Esto último, el vínculo entre Indy y Todd, es lo que termina haciendo a Good boy no
solo una gran película de terror, sino también un drama profundamente conmovedor,
especialmente en sus minutos finales. En el fondo, lo que expone el film es cómo hay
personalidades autodestructivas, que reproducen patrones familiares que parecieran
transmitirse de generación en generación, y que no pueden escaparse de sí mismos y sus
enfermedades tanto físicas como mentales. De hecho, el espectro que acecha a Todd es

una metáfora apenas velada no tanto de su cáncer como de su resignación ante la
muerte, de su negación ante cualquier posibilidad de ayuda de gente que lo quiere. Pero,
al mismo tiempo, Indy es el perfecto retrato de cómo las mascotas siempre están ahí,
poniendo el cuerpo, el alma y el corazón, absorbiendo la negatividad como una esponja,
pero siempre devolviendo bondad, devoción, fidelidad.

El último plano de Good boy es precisamente un resumen impecable de todo lo anterior.

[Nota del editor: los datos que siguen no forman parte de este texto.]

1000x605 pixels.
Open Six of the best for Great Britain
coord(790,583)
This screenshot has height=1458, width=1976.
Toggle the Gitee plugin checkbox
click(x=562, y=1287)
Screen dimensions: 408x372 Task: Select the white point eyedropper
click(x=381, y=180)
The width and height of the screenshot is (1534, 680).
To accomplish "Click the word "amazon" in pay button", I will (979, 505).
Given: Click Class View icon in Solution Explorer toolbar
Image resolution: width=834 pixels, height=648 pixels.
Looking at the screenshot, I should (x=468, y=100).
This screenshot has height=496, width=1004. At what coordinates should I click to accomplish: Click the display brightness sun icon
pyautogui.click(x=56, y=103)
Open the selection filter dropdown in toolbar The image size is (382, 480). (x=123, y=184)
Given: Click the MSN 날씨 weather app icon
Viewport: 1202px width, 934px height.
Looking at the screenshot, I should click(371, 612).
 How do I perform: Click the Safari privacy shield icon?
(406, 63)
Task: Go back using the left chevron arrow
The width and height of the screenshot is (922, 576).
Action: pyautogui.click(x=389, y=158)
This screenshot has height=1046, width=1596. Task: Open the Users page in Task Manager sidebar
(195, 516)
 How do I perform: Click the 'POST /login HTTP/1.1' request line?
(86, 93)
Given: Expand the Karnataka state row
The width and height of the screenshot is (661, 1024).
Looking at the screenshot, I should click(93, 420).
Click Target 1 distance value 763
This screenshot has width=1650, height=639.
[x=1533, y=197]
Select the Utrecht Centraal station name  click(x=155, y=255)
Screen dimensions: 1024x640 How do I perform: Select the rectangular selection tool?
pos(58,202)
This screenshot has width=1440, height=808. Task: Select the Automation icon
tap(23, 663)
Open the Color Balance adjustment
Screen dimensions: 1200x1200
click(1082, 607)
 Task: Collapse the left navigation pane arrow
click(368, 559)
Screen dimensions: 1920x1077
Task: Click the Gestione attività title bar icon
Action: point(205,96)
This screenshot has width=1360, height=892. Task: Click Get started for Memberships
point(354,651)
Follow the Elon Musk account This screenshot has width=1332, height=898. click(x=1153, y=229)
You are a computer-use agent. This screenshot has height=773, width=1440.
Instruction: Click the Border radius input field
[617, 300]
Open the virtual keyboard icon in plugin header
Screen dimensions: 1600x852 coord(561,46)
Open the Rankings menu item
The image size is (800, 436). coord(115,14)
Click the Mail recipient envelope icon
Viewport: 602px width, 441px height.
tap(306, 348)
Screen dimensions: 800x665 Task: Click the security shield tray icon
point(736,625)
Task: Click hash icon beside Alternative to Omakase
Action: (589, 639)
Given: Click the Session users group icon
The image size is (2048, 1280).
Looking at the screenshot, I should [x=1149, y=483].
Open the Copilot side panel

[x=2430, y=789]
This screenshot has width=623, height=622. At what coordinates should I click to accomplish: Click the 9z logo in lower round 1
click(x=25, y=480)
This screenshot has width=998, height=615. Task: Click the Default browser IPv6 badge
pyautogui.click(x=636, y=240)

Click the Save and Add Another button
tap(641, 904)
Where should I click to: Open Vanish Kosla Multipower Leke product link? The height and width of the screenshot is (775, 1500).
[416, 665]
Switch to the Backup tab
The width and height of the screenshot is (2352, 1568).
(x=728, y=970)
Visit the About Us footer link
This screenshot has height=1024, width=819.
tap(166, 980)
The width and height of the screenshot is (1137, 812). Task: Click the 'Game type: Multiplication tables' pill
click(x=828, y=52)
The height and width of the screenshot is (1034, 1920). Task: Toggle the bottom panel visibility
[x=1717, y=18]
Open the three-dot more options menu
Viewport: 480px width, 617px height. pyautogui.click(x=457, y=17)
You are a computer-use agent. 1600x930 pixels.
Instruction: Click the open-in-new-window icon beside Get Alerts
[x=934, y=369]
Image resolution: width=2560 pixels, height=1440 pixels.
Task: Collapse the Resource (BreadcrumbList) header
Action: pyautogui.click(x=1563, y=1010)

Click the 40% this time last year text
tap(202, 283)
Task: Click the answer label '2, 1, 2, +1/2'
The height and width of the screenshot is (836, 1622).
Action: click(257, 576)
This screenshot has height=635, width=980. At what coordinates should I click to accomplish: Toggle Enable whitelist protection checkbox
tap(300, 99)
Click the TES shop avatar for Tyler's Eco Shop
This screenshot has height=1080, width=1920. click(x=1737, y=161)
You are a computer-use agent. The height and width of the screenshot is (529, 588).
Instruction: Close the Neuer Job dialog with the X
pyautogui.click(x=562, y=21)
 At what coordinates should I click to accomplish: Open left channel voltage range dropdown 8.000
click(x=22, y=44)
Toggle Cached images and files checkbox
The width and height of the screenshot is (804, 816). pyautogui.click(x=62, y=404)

No solo es una imagen de una belleza sutil y al mismo tiempo impactante, sino también
el cierre perfecto para el recorrido físico, psicológico y hasta ético de Indy. Es, en sí
mismo, una decisión moral notable de una película que en apenas algo más de 70
minutos nos oprime el corazón. Leonberg, solo con este film, ya se ganó un lugar en el
Olimpo del cine de terror de los últimos años. E Indy ya tiene un puesto destacado en el
panteón de los animales del cine: lo suyo es conmovedor e inolvidable, porque nos
recuerda que seres peludos como él están para cuidarnos y protegernos siempre.